The story leisurely (better than two hours running time) follows the sexual and financial comings and goings of both masters and servants, not to speak of the behind the scenes minglings of the two. "We all have something to hide," says one, and the secrets spill out serially. The murder plot gives Gosford Park just enough forward momentum to support Altman's usual skillful weaving together of multiple story lines and each story offers insight into class structure and the mores and social issues of the time.
Weissman serves as very funny comic relief--the democratic American unschooled in the subtleties of British snobbery. That he is making a Charlie Chan mystery about a murder in an isolated country house provides an extra bit of droll commentary to the proceedings. In contrast, Novello, a star in his own right, understands why he is included in a party such as this--he provides the entertainment and a bit of glamour and he knows how to behave as if he were a cultivated aristocrat. (One of the guests recalls seeing him in The Lodger; Ivor Novello was an actor who starred in Alfred Hitchcock's 1926 thriller.)

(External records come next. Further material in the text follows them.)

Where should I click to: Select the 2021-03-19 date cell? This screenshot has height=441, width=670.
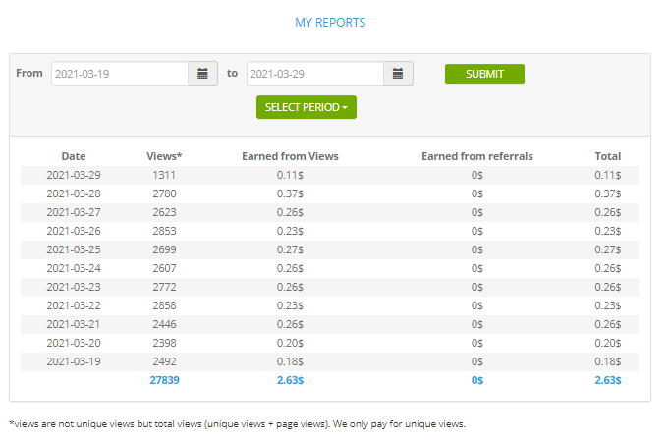coord(74,361)
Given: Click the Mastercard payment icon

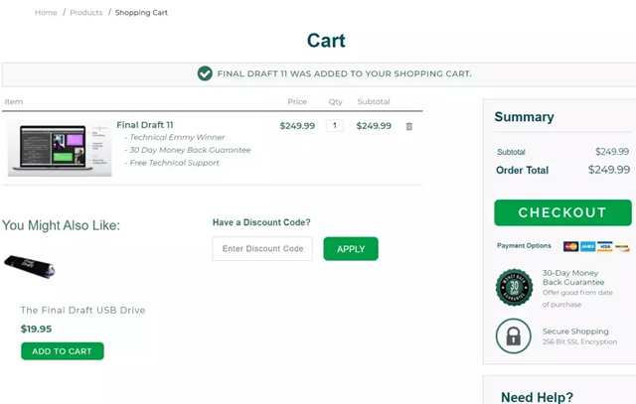Looking at the screenshot, I should pos(571,246).
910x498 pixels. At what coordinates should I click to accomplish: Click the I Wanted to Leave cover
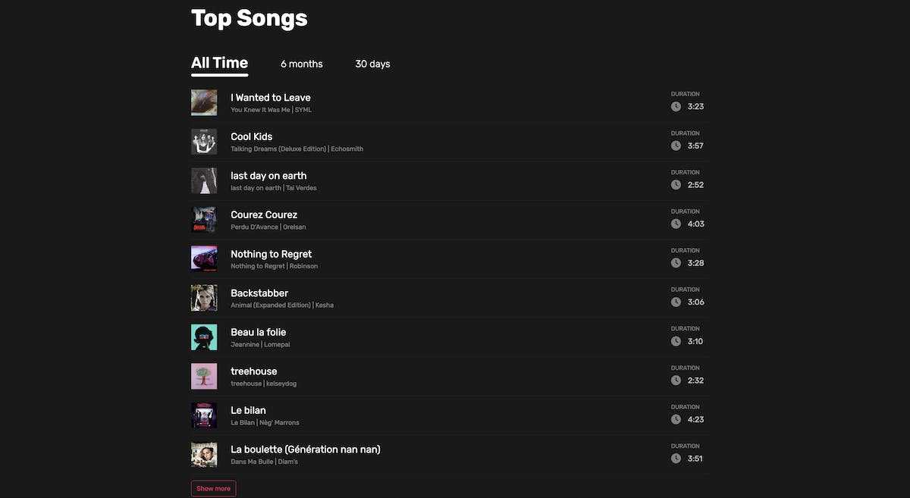204,102
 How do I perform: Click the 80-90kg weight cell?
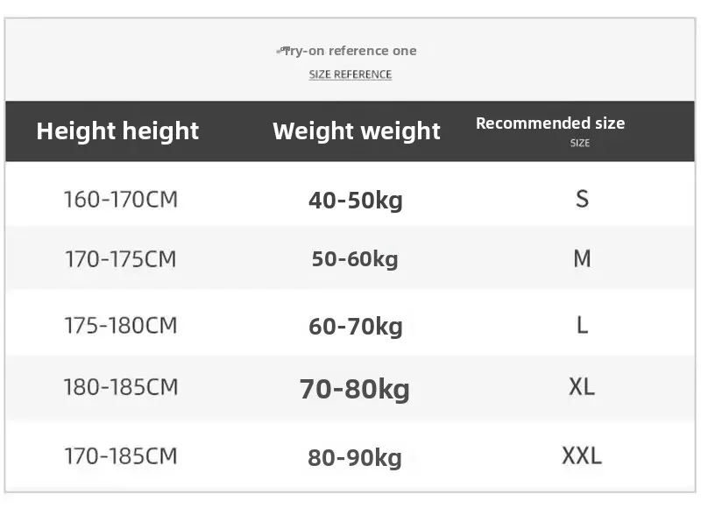355,457
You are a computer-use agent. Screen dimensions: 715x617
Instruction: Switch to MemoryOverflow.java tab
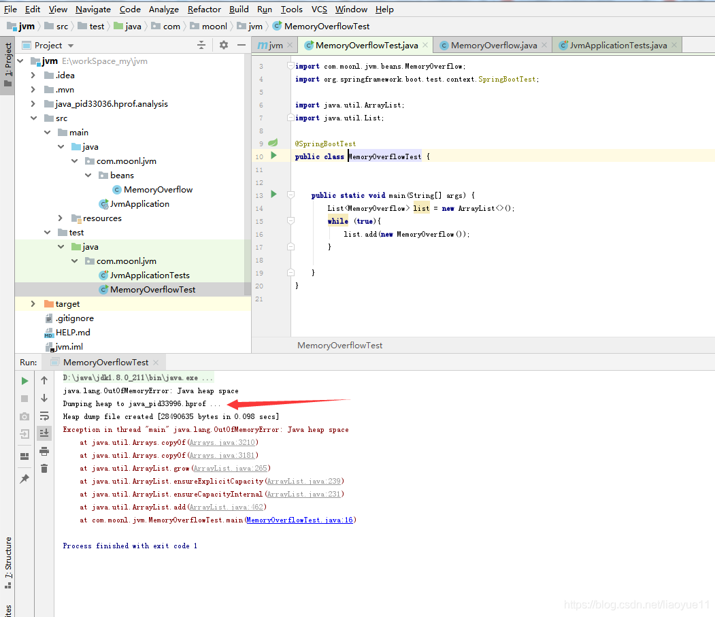493,45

The script, Julian Fellowes' first feature film, seamlessly incorporates a wealth of observation, both subtle and broad. When Weissman is introduced to one of the aristocratic guests, his name must be repeated; there's just enough of a pause for the guest to absorb it, to be sure he heard it correctly. Nothing else is said--this is polite company--but the standing of a Jew amongst the English aristocracy has been noted. And it isn't only Jews who suffer disdain. One supercilious line goes,"Would you stop sniveling? One might think you were Italian!" That line points up both the universal reach of British xenophobia and the high value placed on withholding emotional expression--it simply isn't good form.
Visiting valets are addressed by the other servants using their master's name. It makes it easier for all to remember who is who in this crowded household, but, more importantly, it underscores the dehumanization of the servants. The servants are often from generations of a family in the same trade; upward mobility is the exception in this rigid caste system. On the other hand, the servants' own attitudes are in many ways as snobbish as those of their masters and they have their own pecking order amongst themselves.
All of this acute social observation is leavened with humor and the undercurrent of the mystery spoof, brought alive by a faultless cast. But, in a disappointing shortfall, it neither prepares for nor carries the weight of Altman's conclusion with the impact for which it strives. Altman's multi-character, multi-storyline mode has its merits and no one does it better than he, but the flip side is that it spreads the characterization possibilities thin and doesn't allow for getting to know any of the characters in the depth that would allow for viewer identification and the resulting emotional charge. Still, after his less than stellar recent entries (Dr. T and the Women, Cookie's Fortune), Gosford Park is a return to form for a director who stands in the top rank of American filmmaking.